Output as a numbered list the lines of the entries, from the first line through the line that contains "will [x=15, y=506].", with both included and any blank lines omitted.
-- START Supplied material --
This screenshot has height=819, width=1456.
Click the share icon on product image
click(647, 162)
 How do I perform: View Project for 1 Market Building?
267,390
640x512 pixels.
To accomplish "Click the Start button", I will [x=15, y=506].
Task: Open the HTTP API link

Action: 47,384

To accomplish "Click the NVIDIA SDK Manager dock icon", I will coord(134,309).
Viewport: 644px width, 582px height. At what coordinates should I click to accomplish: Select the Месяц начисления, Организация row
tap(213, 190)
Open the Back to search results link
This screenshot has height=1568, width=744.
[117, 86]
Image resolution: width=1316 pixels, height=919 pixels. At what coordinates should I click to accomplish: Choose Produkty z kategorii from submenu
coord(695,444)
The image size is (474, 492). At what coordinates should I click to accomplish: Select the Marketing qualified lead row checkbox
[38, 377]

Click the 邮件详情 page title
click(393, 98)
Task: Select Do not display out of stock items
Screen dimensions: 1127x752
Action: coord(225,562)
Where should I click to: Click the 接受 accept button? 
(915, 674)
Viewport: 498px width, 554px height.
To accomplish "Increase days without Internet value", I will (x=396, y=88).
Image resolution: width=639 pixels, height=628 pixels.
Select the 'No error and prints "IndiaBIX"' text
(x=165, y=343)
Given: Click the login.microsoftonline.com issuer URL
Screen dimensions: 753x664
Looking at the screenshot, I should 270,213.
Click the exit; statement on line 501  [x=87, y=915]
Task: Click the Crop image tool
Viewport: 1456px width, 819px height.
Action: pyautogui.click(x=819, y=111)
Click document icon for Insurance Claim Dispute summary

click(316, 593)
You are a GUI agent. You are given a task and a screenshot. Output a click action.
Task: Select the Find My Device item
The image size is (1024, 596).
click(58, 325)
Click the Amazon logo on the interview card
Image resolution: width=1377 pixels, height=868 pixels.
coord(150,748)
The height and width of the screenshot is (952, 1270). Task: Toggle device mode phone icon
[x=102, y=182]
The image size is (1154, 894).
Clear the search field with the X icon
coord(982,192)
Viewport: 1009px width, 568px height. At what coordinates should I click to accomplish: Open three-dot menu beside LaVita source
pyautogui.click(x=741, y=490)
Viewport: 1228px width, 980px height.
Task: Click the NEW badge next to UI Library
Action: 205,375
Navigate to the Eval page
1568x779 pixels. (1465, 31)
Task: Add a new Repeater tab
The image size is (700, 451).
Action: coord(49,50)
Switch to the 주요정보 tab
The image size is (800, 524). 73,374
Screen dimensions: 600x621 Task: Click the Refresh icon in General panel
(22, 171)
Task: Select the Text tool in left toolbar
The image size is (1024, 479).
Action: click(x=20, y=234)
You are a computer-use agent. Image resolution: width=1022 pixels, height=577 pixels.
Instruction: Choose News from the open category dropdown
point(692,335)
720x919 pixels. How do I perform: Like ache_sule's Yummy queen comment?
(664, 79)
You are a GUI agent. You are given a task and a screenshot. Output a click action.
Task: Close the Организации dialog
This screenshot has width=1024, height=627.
-- END Supplied material --
**Output below**
1. This screenshot has height=819, width=1456.
2. Click the share icon on product image
3. click(647, 162)
4.  How do I perform: View Project for 1 Market Building?
5. 267,390
6. 640x512 pixels.
7. To accomplish "Click the Start button", I will [x=15, y=506].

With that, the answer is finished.